In this lab you are asked to perform FFT on a sliding (overlapping) window. This kind of
operations on sliding windows is a common application scheme which is good to be an expert
on it.

In this experiment, you will use 5 64-sample buffers to collect and 4 64-sample consecutive
buffers to perform FFT in a sliding way.

Create a new project with name dsplab8. Create a new config (cdb) file with name
dsplab8.cdb and add it and dsplab8cfg.cmd to the project. Add library files
(bsl6711dsk.lib, csl6711.lib and dsp6211.lib) into the project.

Adding Source Files
Create a new C files with name dsplab8.c and add it to the project. Write standard include and
initialization statements in the file.

       #include <c6x.h>             // C6000 compiler definitions header
       #include <c6x11dsk.h>        // C6000 DSK header

       #include <csl.h>       // CSL (Chip Support Library) headers
       #include <csl_irq.h>   // CSL Interrupt related routines
       #include <csl_mcbsp.h> // CSL Multi Channel B. Serial Port related

       #include <bsl.h>        // BSL headers
       #include <bsl_ad535.h> // Audio Codec
       #include <bsl_suggestions.h>

       #include <bitrev_cplx.h>             // bit reverse header
       #include <radix2.h>                  // Radix 2 FFT implementation

       void main()
             CSL_init();            // Initialize CSL library
             BSL_init();            // Initialize BSL library

              // .... the rest of the program

Now, you are ready to compile your code. Compile your project. If you obtain any warnings,
discard them for now.
Lab Work
In order to receive sample values, you need to modify the receive interrupt. Reroute to your
function Rx_ISR_fft().

Implement the buffer called

       #define BUF_SIZE    320
       char buffer[BUF_SIZE];

We will use 5 x 64 point quarters. While computing FFT on 4 buffers, sampling in the next
buffer is done. Buffer must be implemented as a circular buffer, ie. When we put the sample
buffer[BUF_SIZE-1], we go back to buffer[0] next time. You can use an integer
variable (in_ptr) to detect where to put the next sample. Integer division, in_ptr/64
yields the currently sampling quarter number.

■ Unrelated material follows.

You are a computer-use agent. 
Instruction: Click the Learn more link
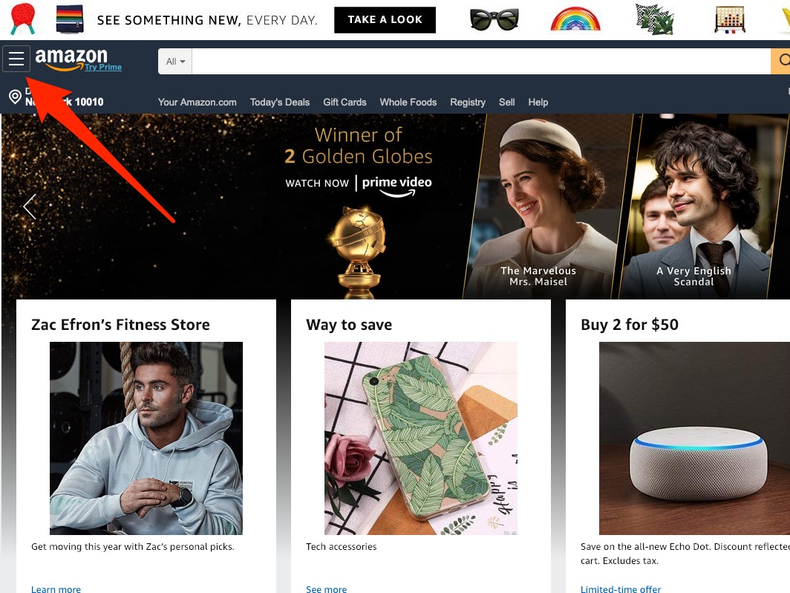[56, 588]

You will need a TASK and a SEMAPHORE to realize the following scenario.

   1. The semaphore is used to trigger for crossing the end of quarter by the
   2. Task waits for the semaphore to be posted at the beginning of a . If posted, it
      calculates the FFT of the last 256 sample long buffer (4 quarters). And it goes back to
      the “waiting for the semaphore” state.

Make sure that, the calculation of FFT can be performed in 64 x sample_period.
(Measure how long does it take to perform signal energy calculation using the profiler).

After Lab
Make a record of how long it takes to calculate 256 sample FFT. How can you perform
Inverse FFT? Does it take the same amount of time with FFT?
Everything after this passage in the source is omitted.